*** Opening DATASET CONTENT ***

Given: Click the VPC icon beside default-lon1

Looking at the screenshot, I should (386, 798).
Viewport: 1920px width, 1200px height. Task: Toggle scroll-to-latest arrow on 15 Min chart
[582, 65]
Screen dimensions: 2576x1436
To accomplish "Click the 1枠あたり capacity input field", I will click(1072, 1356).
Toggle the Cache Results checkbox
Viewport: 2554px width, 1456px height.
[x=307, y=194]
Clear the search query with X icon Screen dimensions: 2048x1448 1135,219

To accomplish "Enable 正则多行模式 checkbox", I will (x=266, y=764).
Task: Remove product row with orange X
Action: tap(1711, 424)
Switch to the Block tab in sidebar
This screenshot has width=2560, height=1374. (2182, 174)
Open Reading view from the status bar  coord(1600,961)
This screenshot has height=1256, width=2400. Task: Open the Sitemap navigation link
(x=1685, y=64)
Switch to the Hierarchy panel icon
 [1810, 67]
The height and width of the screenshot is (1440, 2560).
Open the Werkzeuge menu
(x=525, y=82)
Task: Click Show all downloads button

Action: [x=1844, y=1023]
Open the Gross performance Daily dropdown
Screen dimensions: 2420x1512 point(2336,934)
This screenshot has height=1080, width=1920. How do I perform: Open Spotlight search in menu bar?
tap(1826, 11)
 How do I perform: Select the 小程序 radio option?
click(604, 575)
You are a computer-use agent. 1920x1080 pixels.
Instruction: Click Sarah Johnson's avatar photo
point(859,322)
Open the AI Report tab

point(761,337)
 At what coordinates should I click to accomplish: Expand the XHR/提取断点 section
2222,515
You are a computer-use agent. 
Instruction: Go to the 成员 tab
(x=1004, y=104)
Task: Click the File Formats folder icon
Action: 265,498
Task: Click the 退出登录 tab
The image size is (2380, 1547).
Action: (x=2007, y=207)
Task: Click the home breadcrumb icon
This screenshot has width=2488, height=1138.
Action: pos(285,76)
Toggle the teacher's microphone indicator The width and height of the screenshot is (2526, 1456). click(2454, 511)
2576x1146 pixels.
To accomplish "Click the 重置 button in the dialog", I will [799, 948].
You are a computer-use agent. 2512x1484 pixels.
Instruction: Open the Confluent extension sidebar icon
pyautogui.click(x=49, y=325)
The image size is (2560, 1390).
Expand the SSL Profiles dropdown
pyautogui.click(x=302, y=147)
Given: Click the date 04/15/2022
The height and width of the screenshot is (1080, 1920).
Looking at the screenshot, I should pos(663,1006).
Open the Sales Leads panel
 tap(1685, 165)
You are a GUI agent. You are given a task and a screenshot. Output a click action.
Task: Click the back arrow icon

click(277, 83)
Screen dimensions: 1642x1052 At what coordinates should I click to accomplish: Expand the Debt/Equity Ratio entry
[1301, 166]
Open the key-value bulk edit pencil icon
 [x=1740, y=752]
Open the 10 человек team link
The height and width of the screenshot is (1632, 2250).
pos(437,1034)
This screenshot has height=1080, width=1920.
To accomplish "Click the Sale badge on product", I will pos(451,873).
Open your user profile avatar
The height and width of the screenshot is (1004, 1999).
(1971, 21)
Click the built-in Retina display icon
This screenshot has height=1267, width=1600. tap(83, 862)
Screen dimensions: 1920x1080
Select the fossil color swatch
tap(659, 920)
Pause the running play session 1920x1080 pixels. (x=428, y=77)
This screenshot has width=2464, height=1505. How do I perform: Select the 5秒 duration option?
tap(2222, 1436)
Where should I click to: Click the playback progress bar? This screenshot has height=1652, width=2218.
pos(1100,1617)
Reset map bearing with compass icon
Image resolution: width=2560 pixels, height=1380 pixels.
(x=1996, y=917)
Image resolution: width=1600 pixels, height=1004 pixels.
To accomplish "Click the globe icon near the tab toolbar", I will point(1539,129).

*** Closing DATASET CONTENT ***

■ WHAT THE TASK REQUIRES ■
Only lines holding the word "computer" belong in the answer; copy each one from the material.

■ SOLUTION TO THE EXERCISE ■
You are a computer-use agent. 1920x1080 pixels.
You are a computer-use agent. 
You are a computer-use agent. 2512x1484 pixels.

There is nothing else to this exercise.